Good day to all! There is such a task. There is some markup syntax defining tables. The syntax is very simple, it uses two characters (the # character to define the header cells of the table and the | character to restrict normal cells) and the line feed character (indicating the end of the table line). I will show by example:

# заголовок1 # заголовок2 # заголовок 3 # | ячейка1 стр1| ячейка2 стр1| ячейка3 стр1| | ячейка1 стр2| ячейка2 стр2| ячейка3 стр2| 

This simple construction must be parsed into this html-size:

 <table> <tr> <th>заголовок1</th> <th>заголовок2</th> <th>заголовок3</th> </tr> <tr> <td>ячейка1 стр1</td> <td>ячейка3 стр1</td> <td>ячейка4 стр1</td> </tr> <tr> <td>ячейка1 стр2</td> <td>ячейка3 стр2</td> <td>ячейка4 стр2</td> </tr> </table> 

I am not good at such things, so I would like to ask knowledgeable people how this can be done and where to dig at all? Unfortunately, using third-party libraries is impossible (these are the conditions of the problem). What algorithms and tools can be applied here? I would also like to clarify that the texts themselves with this markup can be quite voluminous, so productivity is also important. Thank you in advance!

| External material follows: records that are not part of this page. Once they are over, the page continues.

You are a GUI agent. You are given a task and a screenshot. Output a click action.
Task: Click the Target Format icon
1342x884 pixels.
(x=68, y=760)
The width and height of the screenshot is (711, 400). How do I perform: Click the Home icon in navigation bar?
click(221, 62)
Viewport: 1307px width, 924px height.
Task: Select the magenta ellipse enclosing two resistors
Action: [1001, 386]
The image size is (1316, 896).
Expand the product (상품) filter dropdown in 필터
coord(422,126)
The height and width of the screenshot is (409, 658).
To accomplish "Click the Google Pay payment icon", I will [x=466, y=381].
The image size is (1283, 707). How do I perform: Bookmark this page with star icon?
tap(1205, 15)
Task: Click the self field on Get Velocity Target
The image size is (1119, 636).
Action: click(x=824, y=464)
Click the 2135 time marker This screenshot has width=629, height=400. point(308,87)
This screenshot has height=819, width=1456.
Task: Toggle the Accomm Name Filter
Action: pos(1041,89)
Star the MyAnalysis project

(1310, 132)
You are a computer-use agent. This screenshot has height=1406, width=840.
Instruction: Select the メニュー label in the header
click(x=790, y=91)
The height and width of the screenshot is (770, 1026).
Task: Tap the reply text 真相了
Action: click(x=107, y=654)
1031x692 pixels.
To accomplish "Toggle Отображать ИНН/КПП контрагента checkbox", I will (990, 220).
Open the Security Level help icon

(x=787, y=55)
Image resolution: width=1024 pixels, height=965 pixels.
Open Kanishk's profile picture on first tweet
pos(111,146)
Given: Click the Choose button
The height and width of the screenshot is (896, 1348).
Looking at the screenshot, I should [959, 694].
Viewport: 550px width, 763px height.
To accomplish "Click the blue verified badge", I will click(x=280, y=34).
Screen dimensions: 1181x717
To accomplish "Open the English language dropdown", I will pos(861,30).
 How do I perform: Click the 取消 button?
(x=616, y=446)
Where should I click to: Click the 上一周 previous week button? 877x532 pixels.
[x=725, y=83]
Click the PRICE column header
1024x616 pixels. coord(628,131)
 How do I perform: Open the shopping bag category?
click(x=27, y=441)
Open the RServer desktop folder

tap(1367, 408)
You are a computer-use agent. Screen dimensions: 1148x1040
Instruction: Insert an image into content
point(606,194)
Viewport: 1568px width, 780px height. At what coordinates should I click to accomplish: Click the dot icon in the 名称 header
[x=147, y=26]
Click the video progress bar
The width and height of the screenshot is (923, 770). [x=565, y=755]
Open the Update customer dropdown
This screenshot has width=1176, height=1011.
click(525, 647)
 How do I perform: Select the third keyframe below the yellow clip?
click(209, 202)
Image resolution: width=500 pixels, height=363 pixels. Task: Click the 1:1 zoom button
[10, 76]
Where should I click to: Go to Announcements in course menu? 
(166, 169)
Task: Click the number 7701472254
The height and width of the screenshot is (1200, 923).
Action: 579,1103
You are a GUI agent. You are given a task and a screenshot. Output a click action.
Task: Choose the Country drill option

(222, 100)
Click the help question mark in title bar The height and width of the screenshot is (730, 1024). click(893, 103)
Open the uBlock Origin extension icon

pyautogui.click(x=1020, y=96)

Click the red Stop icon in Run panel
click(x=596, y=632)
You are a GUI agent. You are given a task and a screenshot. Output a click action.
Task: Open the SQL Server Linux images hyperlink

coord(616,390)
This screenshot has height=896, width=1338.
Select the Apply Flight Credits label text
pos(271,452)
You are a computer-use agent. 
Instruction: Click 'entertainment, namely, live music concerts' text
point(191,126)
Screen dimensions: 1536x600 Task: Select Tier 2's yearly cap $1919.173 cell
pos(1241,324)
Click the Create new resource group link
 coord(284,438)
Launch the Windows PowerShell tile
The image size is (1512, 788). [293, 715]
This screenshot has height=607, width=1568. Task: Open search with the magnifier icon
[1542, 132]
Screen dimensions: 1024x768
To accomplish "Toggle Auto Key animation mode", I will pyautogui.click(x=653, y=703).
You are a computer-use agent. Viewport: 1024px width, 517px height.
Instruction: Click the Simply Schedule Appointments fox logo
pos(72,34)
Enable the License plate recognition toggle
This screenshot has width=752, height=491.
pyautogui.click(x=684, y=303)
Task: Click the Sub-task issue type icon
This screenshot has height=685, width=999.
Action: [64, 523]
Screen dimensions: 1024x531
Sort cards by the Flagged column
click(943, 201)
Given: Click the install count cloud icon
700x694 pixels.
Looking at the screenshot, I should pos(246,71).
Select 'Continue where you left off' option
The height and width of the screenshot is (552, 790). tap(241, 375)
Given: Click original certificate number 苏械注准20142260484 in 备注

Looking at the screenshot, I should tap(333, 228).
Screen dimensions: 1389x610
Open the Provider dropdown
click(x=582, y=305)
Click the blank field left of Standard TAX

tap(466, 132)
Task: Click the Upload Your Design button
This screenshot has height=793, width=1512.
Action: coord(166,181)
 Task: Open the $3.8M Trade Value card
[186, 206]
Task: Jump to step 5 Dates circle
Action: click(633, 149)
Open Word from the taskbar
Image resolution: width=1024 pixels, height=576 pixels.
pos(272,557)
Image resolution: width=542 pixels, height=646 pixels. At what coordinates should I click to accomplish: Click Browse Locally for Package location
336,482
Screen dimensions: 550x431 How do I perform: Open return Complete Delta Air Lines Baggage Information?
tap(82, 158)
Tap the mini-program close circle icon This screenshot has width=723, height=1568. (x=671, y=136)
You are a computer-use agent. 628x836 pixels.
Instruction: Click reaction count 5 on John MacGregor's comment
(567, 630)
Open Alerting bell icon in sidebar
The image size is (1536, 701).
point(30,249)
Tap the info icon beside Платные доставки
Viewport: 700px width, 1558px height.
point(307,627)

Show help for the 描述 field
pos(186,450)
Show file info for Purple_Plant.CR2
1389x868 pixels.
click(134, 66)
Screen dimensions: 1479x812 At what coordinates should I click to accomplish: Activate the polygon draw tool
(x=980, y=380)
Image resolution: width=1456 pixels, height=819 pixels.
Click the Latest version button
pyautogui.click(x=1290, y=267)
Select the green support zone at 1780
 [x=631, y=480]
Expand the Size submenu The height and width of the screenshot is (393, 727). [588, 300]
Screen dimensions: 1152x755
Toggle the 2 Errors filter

  • What to do if the value of the cell is the symbol | ? - Grundy
  • @Grundy is currently unimportant. Let's imagine that there will be no such cells at all or that we have an algorithm that allows such characters to be escaped - Pupkin

2 answers 2

Alternatively, you can use a replacement with a regular expression.

C # allows you to use named groups

The regular expression might be:

 (?<startline>^)?((?<border>\|)?(?<header>#)?(?<cellvalue>[^#|]+))?(?<endline>[#|\r\n]+$)? 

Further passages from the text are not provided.